仕方なく立ち上がり、手を引かれるままのろのろと正臣のあとを着いていく。夜になってもにぎやかな繁華街を抜け、見慣れた店の暖簾をくぐると、威勢のいい声が帝人を出迎えてくれた。
「イラッシャイ、タイショー。コンバンワ、ナニスルネ」
「握り2つ! あと、茶碗蒸しも2つよろしく!」
「僕に選択権はないの?」
「奢りだからない」
そうなんだ、とやや驚きつつサイモンに案内されて、帝人はそこで目を瞠った。いちばん奥の席、座敷で寿司をつまんでいる先客に、知らず表情が硬くなる。
「えっ、…お前…」
「お、学生さんが、こんな時間に晩飯か?」
「こ、こんばんは…」
「そっちも今頃メシっすか? 奇遇っすねぇ」
嘘だ。絶対わざとだ。そう思って思わず正臣を睨むが、親友は知らん顔でにこにこと2人に話しかけている。
「あ、そっちお邪魔していいっすか?」
「おう、どーぞどーぞ」
「え?」
「ええっ!?」
どうやら、正臣だけじゃなくトムもグルらしい。静雄は違う。明らかに驚いている様子だ。
驚いてはいるが怒ってる様子はなさそうで、ホッと胸を撫で下ろす。最近避けていることに多分気付いているだろうから、気まずいことに変わりはないのだが。
「ほら、どっちに座るんだ?」
促されて、帝人は渋々静雄の隣に腰を下ろした。
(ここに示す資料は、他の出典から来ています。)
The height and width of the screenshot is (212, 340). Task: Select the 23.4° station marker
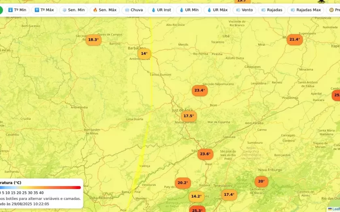pos(200,90)
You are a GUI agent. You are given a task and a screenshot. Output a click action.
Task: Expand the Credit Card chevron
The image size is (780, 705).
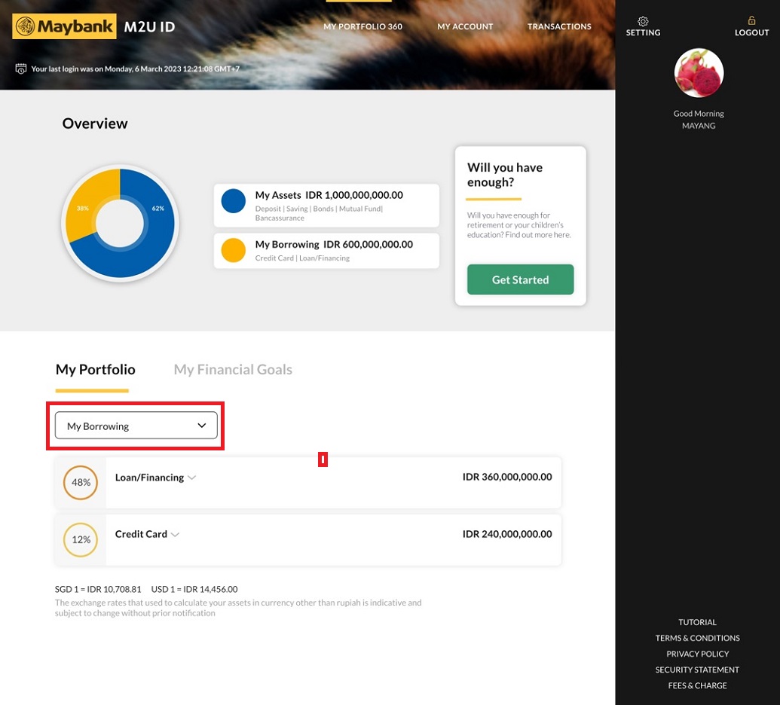(176, 535)
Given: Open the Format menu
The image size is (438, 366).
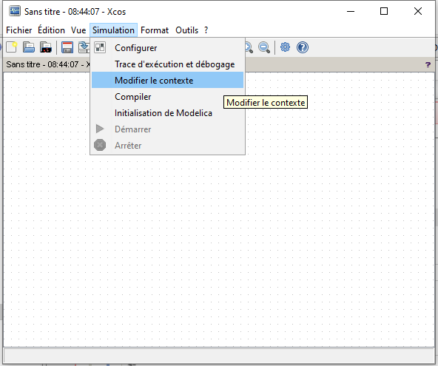Looking at the screenshot, I should tap(155, 30).
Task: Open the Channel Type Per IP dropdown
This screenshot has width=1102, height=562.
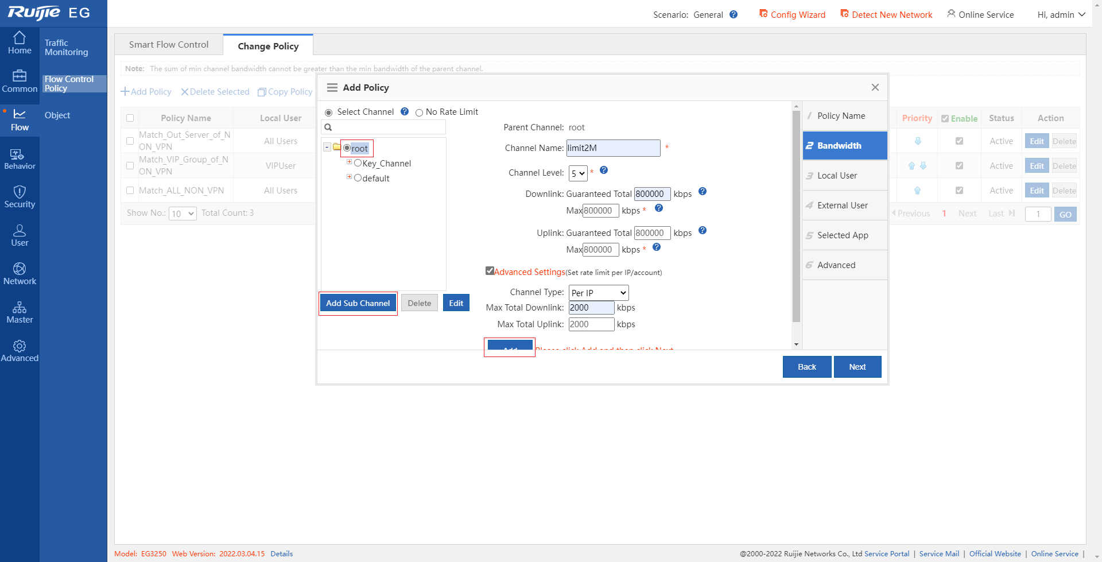Action: pos(598,293)
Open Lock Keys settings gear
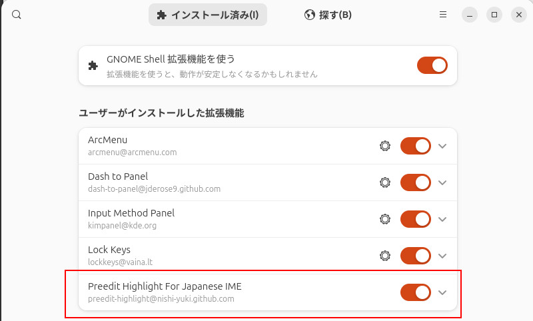The height and width of the screenshot is (321, 533). (384, 255)
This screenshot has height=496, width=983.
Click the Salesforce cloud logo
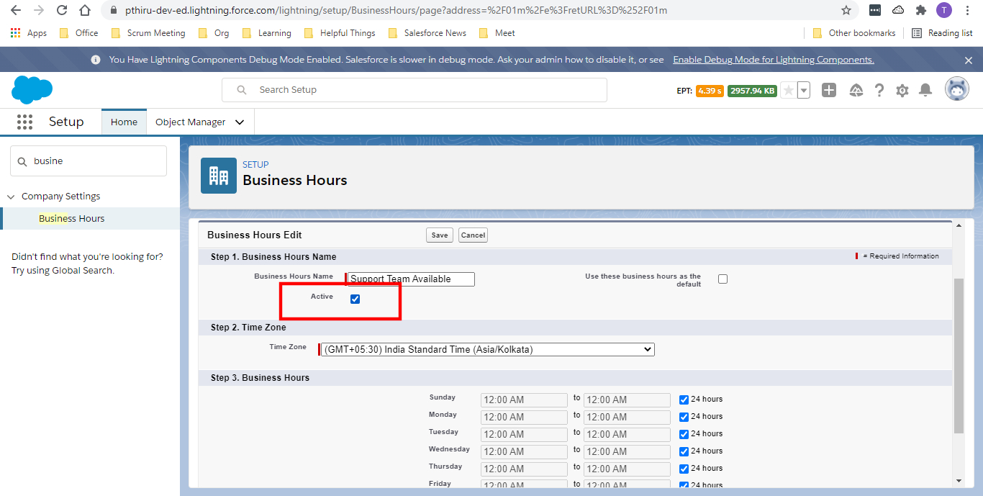[32, 89]
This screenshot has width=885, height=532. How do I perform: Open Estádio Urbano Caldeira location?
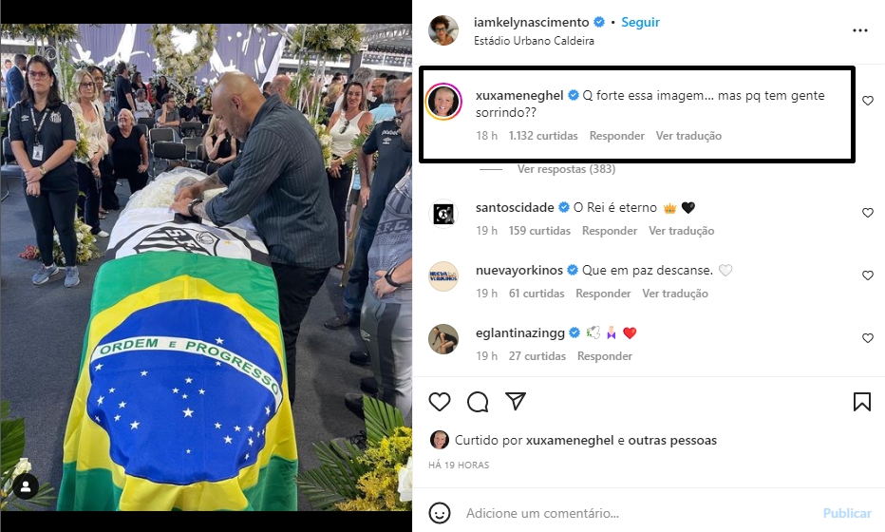pyautogui.click(x=534, y=41)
今はまだ、正面から静雄の顔を見る勇気がもてない。6人は座れる席だから、座布団の位置をずらして少し距離を開けて座ったのだが、静雄が痛そうな顔をしたことには気付かなかった。
「ひょっとして、仕事帰りっすか?」
「そうなのよー。学生さんは3連休か、いいねぇ」
「いやいや、春休みっすよー。なんで、引きこもってる親友連れ出して、メシ食いに来てみました」
「春休みかー。ますますいいねぇ」
「でしょ?」
楽しそうに会話する声を聞きながら、帝人はすぐそばにいる静雄が気になってどうにも落ち着かない。こっそり窺うように横目を流すと、同じようにこちらを見ていた静雄と目が合ってしまった。それだけで顔が熱くなって、前を向くことも出来ずにうつむいてしまう。
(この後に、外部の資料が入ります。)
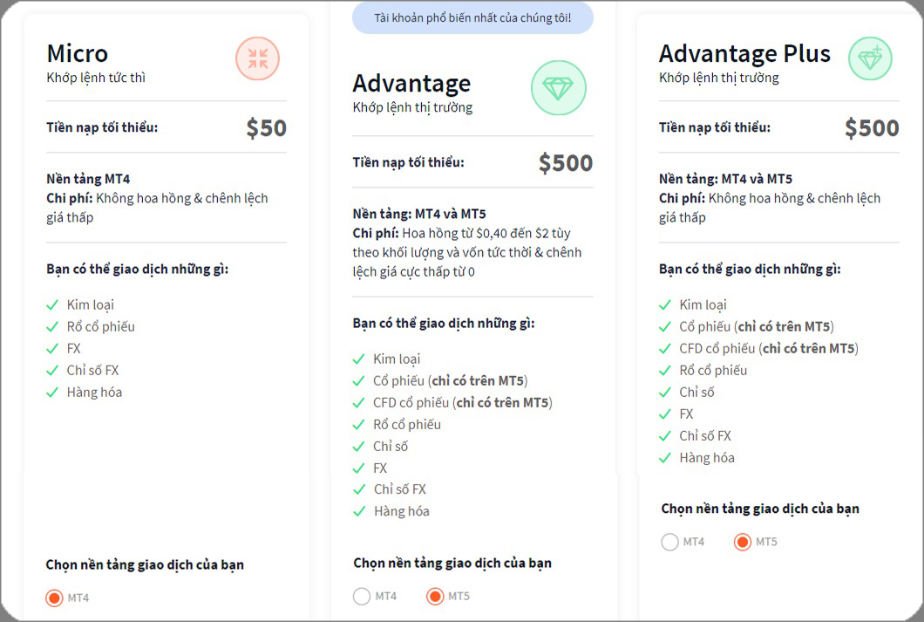Choose MT5 platform in Advantage Plus card
924x622 pixels.
pyautogui.click(x=743, y=542)
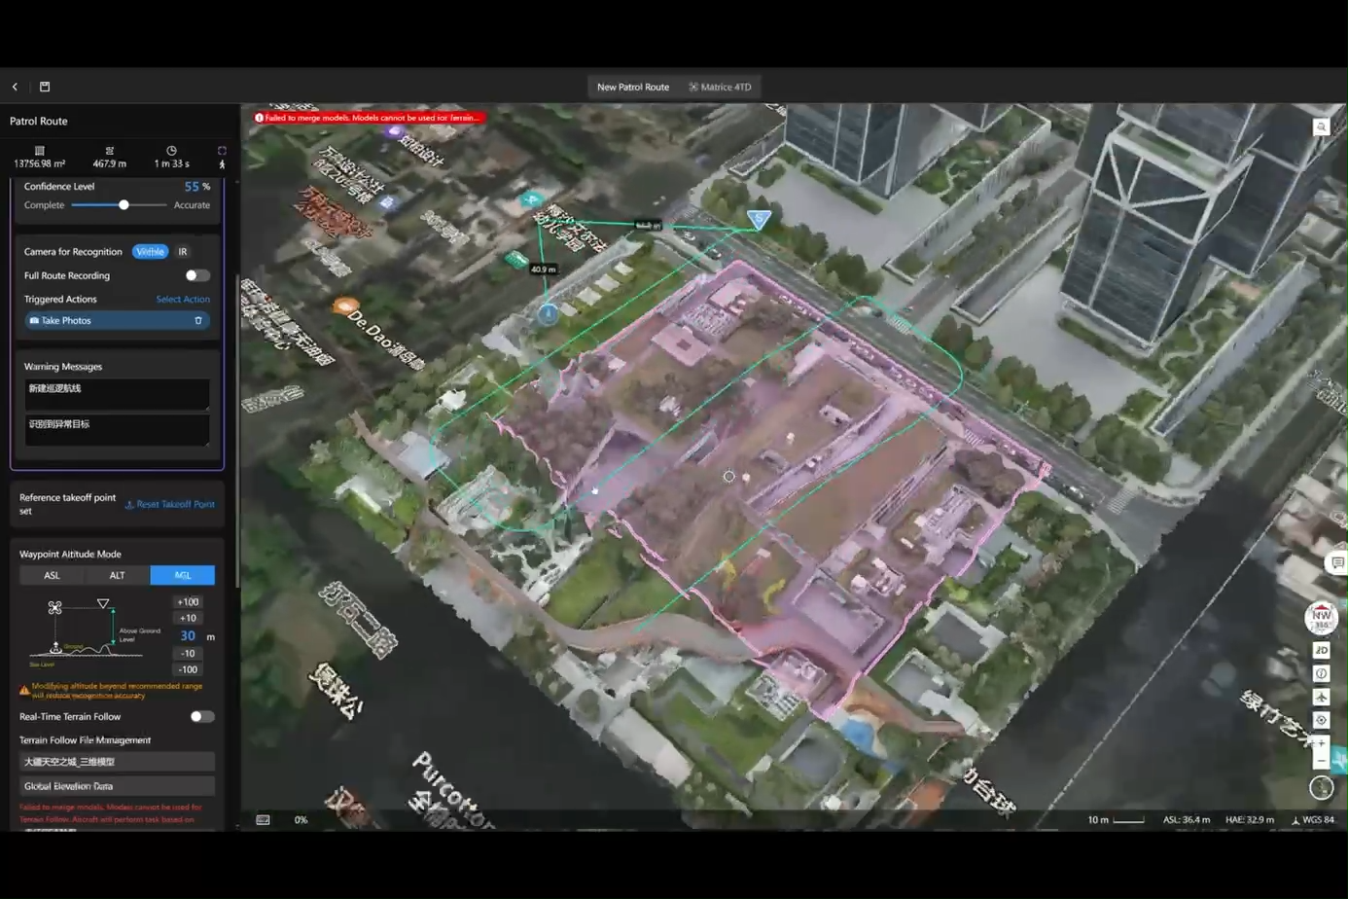Save the patrol route

coord(45,87)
「あ、ほら、寿司きたぞ帝人! 俺のおごりだから、遠慮なく食え」
「う、うん…」
「2日も食ってないんだから、腹減ってんだろ!」
「え?」
「ちょ、正臣…!」
慌ててももう遅い。怖々顔を上げると、渋い顔をした静雄が帝人を睨んでいた。
「食ってないって?」
「…その、食欲なくて」
「じゃあ、これ食え。お前、海老好きだろ」
「いや、好きですけど、僕の方にもありますし、」
「食え」
食の細い帝人に、静雄はなにかにつけて色々食べさせようとする。静雄の皿に乗った海老を口元に突き出されて、仕方なく帝人はそれにかぶりついた。大き目のネタをなんとか収めると、もごもご口を動かす自分を見て静雄が嬉しそうに破顔する。
それがちょっと悔しくて、帝人は自分の皿に乗っていた玉子とイカを静雄のそれへと移した。見上げると、視線の先で静雄が複雑そうな表情を覗かせる。
「玉子、好きですよね」
「おう。…けどイカは、」
「大丈夫、ここのは固くないですから」
「……う」
静雄は、あまりイカが得意ではないらしい。子供の頃に食べたイカが固くてなかなか飲み込めなかったからだと聞いたことがあって、だからちょっとした意趣返しだ。
「じゃあ、鯛食え、鯛」
「静雄さんのがなくなるじゃないですか」
「だってお前、明らかに痩せてるぞ? この辺とか、肉減ってんじゃねぇか」
「ちょ、そこ、くすぐったいんですってば!」
腹や腰をつかまれて、逃げるように身を捩る。身体が薄いのは帝人のコンプレックスで、だから静雄はわざとやっているのだ。その手をかわしつつ、帝人はお返しとばかりに静雄の腹に手を添えた。固い感触、―――と思いきや、予想よりふにっとした手応えに驚く。
「柔らかい…」
「触んな、馬鹿」
「え、あれ? じゃあいつもは、ひょっとして力入れてるんですか?」
ふにふにと腹を押していると、不意にそれが固くなった。腹筋に力を入れているのだろう、固い弾力が指先を押し返す。静雄の腹を片手で押しつつ、もう片方の手は大腿に置いて自分の身体を支えていると、向かいからコホン、コホンと、わざとらしい咳払いが聞こえた。